─── AVAILABLE RECORDS ───

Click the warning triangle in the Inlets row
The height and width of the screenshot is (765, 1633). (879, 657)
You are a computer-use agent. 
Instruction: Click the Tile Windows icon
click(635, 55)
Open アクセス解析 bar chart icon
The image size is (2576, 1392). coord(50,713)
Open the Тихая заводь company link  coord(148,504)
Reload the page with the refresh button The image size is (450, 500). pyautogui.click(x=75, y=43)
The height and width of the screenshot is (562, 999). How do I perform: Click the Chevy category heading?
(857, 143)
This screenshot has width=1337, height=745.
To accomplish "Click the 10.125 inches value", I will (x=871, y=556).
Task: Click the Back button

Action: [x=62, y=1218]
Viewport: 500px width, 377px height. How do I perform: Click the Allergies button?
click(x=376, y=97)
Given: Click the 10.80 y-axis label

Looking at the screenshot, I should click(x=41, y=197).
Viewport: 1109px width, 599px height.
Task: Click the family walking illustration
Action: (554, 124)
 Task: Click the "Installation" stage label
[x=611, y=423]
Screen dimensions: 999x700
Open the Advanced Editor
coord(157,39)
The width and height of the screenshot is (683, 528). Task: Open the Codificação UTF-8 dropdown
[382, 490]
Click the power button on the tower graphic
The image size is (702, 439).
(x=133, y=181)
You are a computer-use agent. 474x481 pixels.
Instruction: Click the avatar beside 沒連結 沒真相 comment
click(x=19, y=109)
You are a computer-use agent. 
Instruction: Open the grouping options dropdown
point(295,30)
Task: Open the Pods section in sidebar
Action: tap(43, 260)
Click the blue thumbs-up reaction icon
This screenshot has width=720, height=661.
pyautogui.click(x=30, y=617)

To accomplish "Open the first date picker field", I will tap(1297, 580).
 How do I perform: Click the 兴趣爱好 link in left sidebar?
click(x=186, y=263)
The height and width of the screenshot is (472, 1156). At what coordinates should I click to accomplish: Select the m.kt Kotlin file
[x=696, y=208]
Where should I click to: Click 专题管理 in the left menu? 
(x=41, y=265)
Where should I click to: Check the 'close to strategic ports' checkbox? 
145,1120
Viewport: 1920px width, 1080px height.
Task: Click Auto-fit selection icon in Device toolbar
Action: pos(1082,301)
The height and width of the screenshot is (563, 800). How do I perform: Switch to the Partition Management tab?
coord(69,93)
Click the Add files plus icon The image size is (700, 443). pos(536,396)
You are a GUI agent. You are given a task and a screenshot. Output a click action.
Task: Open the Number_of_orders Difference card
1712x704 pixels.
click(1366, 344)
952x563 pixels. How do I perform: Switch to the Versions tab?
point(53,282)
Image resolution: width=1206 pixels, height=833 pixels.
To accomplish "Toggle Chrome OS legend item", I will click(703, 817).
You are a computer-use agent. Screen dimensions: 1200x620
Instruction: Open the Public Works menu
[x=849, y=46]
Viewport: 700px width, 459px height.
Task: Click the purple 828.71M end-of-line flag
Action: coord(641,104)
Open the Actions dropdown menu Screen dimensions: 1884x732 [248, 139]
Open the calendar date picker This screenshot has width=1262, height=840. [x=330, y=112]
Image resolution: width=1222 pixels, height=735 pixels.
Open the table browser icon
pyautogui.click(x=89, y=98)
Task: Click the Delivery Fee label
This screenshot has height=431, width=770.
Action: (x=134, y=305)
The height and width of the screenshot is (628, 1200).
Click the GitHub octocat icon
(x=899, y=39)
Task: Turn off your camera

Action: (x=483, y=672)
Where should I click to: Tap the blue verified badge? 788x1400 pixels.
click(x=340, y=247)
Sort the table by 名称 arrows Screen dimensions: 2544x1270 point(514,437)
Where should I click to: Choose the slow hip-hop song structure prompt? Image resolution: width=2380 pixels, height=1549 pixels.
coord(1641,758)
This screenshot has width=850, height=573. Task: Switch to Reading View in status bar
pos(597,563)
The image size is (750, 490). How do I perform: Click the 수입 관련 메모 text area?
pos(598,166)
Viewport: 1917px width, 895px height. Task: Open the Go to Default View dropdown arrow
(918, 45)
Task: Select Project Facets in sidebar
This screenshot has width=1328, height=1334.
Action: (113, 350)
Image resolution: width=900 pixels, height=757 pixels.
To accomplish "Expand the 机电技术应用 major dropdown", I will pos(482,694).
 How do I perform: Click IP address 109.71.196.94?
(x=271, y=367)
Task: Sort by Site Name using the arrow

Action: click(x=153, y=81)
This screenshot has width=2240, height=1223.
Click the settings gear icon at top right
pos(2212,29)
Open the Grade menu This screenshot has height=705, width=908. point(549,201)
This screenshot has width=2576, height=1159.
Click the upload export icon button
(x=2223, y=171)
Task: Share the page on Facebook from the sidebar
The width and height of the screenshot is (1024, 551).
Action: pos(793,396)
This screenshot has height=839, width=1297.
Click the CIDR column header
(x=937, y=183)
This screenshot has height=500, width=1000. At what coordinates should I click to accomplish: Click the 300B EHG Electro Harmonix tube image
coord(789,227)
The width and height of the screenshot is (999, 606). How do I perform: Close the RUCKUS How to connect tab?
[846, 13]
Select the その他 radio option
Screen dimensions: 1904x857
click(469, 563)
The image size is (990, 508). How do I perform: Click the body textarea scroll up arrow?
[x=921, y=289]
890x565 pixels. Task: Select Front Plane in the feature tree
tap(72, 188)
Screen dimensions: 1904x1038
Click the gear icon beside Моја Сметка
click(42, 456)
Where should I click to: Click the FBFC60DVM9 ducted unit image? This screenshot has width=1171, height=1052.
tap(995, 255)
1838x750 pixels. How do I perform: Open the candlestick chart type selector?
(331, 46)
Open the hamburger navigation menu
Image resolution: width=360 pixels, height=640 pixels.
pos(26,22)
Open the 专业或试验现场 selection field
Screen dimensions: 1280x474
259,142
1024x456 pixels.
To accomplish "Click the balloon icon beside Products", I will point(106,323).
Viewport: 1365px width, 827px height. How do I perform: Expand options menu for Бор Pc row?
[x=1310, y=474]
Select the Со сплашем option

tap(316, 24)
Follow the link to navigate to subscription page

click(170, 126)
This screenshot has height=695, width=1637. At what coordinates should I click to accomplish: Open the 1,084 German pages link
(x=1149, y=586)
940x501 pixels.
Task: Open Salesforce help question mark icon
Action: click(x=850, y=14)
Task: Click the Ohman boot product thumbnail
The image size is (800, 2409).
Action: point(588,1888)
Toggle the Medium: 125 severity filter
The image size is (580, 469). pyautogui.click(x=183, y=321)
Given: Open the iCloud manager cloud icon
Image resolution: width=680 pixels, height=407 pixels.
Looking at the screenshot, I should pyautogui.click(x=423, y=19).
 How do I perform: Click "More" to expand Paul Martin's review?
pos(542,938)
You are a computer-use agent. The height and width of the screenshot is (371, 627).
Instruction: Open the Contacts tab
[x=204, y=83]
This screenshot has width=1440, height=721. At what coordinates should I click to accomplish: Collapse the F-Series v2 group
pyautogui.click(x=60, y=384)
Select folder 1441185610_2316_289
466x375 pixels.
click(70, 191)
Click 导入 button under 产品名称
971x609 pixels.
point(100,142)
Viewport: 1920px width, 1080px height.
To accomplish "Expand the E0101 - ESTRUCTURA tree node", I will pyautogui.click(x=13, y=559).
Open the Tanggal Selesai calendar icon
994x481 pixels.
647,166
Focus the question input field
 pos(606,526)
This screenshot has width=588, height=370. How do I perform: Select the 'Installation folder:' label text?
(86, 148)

───

_WHAT IS EXPECTED_
Rewrite all the items above, swapping "Advanced Editor" for "Query Editor" and leaving everything else as it is.

_RESULT_
Click the warning triangle in the Inlets row
The height and width of the screenshot is (765, 1633). (879, 657)
You are a computer-use agent. 
Instruction: Click the Tile Windows icon
click(635, 55)
Open アクセス解析 bar chart icon
The image size is (2576, 1392). coord(50,713)
Open the Тихая заводь company link  coord(148,504)
Reload the page with the refresh button The image size is (450, 500). pyautogui.click(x=75, y=43)
The height and width of the screenshot is (562, 999). How do I perform: Click the Chevy category heading?
(857, 143)
This screenshot has width=1337, height=745.
To accomplish "Click the 10.125 inches value", I will (x=871, y=556).
Task: Click the Back button

Action: [x=62, y=1218]
Viewport: 500px width, 377px height. How do I perform: Click the Allergies button?
click(x=376, y=97)
Given: Click the 10.80 y-axis label

Looking at the screenshot, I should click(x=41, y=197).
Viewport: 1109px width, 599px height.
Task: Click the family walking illustration
Action: (554, 124)
 Task: Click the "Installation" stage label
[x=611, y=423]
Screen dimensions: 999x700
Open the Query Editor
coord(157,39)
The width and height of the screenshot is (683, 528). Task: Open the Codificação UTF-8 dropdown
[382, 490]
Click the power button on the tower graphic
The image size is (702, 439).
(x=133, y=181)
You are a computer-use agent. 474x481 pixels.
Instruction: Click the avatar beside 沒連結 沒真相 comment
click(x=19, y=109)
You are a computer-use agent. 
Instruction: Open the grouping options dropdown
point(295,30)
Task: Open the Pods section in sidebar
Action: tap(43, 260)
Click the blue thumbs-up reaction icon
This screenshot has width=720, height=661.
pyautogui.click(x=30, y=617)

To accomplish "Open the first date picker field", I will tap(1297, 580).
 How do I perform: Click the 兴趣爱好 link in left sidebar?
click(x=186, y=263)
The height and width of the screenshot is (472, 1156). At what coordinates should I click to accomplish: Select the m.kt Kotlin file
[x=696, y=208]
Where should I click to: Click 专题管理 in the left menu? 
(x=41, y=265)
Where should I click to: Check the 'close to strategic ports' checkbox? 
145,1120
Viewport: 1920px width, 1080px height.
Task: Click Auto-fit selection icon in Device toolbar
Action: pos(1082,301)
The height and width of the screenshot is (563, 800). How do I perform: Switch to the Partition Management tab?
coord(69,93)
Click the Add files plus icon The image size is (700, 443). pos(536,396)
You are a GUI agent. You are given a task and a screenshot. Output a click action.
Task: Open the Number_of_orders Difference card
1712x704 pixels.
click(1366, 344)
952x563 pixels. How do I perform: Switch to the Versions tab?
point(53,282)
Image resolution: width=1206 pixels, height=833 pixels.
To accomplish "Toggle Chrome OS legend item", I will click(703, 817).
You are a computer-use agent. Screen dimensions: 1200x620
Instruction: Open the Public Works menu
[x=849, y=46]
Viewport: 700px width, 459px height.
Task: Click the purple 828.71M end-of-line flag
Action: coord(641,104)
Open the Actions dropdown menu Screen dimensions: 1884x732 [248, 139]
Open the calendar date picker This screenshot has width=1262, height=840. [x=330, y=112]
Image resolution: width=1222 pixels, height=735 pixels.
Open the table browser icon
pyautogui.click(x=89, y=98)
Task: Click the Delivery Fee label
This screenshot has height=431, width=770.
Action: (x=134, y=305)
The height and width of the screenshot is (628, 1200).
Click the GitHub octocat icon
(x=899, y=39)
Task: Turn off your camera

Action: (x=483, y=672)
Where should I click to: Tap the blue verified badge? 788x1400 pixels.
click(x=340, y=247)
Sort the table by 名称 arrows Screen dimensions: 2544x1270 point(514,437)
Where should I click to: Choose the slow hip-hop song structure prompt? Image resolution: width=2380 pixels, height=1549 pixels.
coord(1641,758)
This screenshot has width=850, height=573. Task: Switch to Reading View in status bar
pos(597,563)
The image size is (750, 490). How do I perform: Click the 수입 관련 메모 text area?
pos(598,166)
Viewport: 1917px width, 895px height. Task: Open the Go to Default View dropdown arrow
(918, 45)
Task: Select Project Facets in sidebar
This screenshot has width=1328, height=1334.
Action: (113, 350)
Image resolution: width=900 pixels, height=757 pixels.
To accomplish "Expand the 机电技术应用 major dropdown", I will pos(482,694).
 How do I perform: Click IP address 109.71.196.94?
(x=271, y=367)
Task: Sort by Site Name using the arrow

Action: click(x=153, y=81)
This screenshot has width=2240, height=1223.
Click the settings gear icon at top right
pos(2212,29)
Open the Grade menu This screenshot has height=705, width=908. point(549,201)
This screenshot has width=2576, height=1159.
Click the upload export icon button
(x=2223, y=171)
Task: Share the page on Facebook from the sidebar
The width and height of the screenshot is (1024, 551).
Action: pos(793,396)
This screenshot has height=839, width=1297.
Click the CIDR column header
(x=937, y=183)
This screenshot has height=500, width=1000. At what coordinates should I click to accomplish: Click the 300B EHG Electro Harmonix tube image
coord(789,227)
The width and height of the screenshot is (999, 606). How do I perform: Close the RUCKUS How to connect tab?
[846, 13]
Select the その他 radio option
Screen dimensions: 1904x857
click(469, 563)
The image size is (990, 508). How do I perform: Click the body textarea scroll up arrow?
[x=921, y=289]
890x565 pixels. Task: Select Front Plane in the feature tree
tap(72, 188)
Screen dimensions: 1904x1038
Click the gear icon beside Моја Сметка
click(42, 456)
Where should I click to: Click the FBFC60DVM9 ducted unit image? This screenshot has width=1171, height=1052.
tap(995, 255)
1838x750 pixels. How do I perform: Open the candlestick chart type selector?
(331, 46)
Open the hamburger navigation menu
Image resolution: width=360 pixels, height=640 pixels.
pos(26,22)
Open the 专业或试验现场 selection field
Screen dimensions: 1280x474
259,142
1024x456 pixels.
To accomplish "Click the balloon icon beside Products", I will point(106,323).
Viewport: 1365px width, 827px height. How do I perform: Expand options menu for Бор Pc row?
[x=1310, y=474]
Select the Со сплашем option

tap(316, 24)
Follow the link to navigate to subscription page

click(170, 126)
This screenshot has height=695, width=1637. At what coordinates should I click to accomplish: Open the 1,084 German pages link
(x=1149, y=586)
940x501 pixels.
Task: Open Salesforce help question mark icon
Action: click(x=850, y=14)
Task: Click the Ohman boot product thumbnail
The image size is (800, 2409).
Action: point(588,1888)
Toggle the Medium: 125 severity filter
The image size is (580, 469). pyautogui.click(x=183, y=321)
Given: Open the iCloud manager cloud icon
Image resolution: width=680 pixels, height=407 pixels.
Looking at the screenshot, I should pyautogui.click(x=423, y=19).
 How do I perform: Click "More" to expand Paul Martin's review?
pos(542,938)
You are a computer-use agent. The height and width of the screenshot is (371, 627).
Instruction: Open the Contacts tab
[x=204, y=83]
This screenshot has width=1440, height=721. At what coordinates should I click to accomplish: Collapse the F-Series v2 group
pyautogui.click(x=60, y=384)
Select folder 1441185610_2316_289
466x375 pixels.
click(70, 191)
Click 导入 button under 产品名称
971x609 pixels.
point(100,142)
Viewport: 1920px width, 1080px height.
To accomplish "Expand the E0101 - ESTRUCTURA tree node", I will pyautogui.click(x=13, y=559).
Open the Tanggal Selesai calendar icon
994x481 pixels.
647,166
Focus the question input field
 pos(606,526)
This screenshot has width=588, height=370. How do I perform: Select the 'Installation folder:' label text?
(86, 148)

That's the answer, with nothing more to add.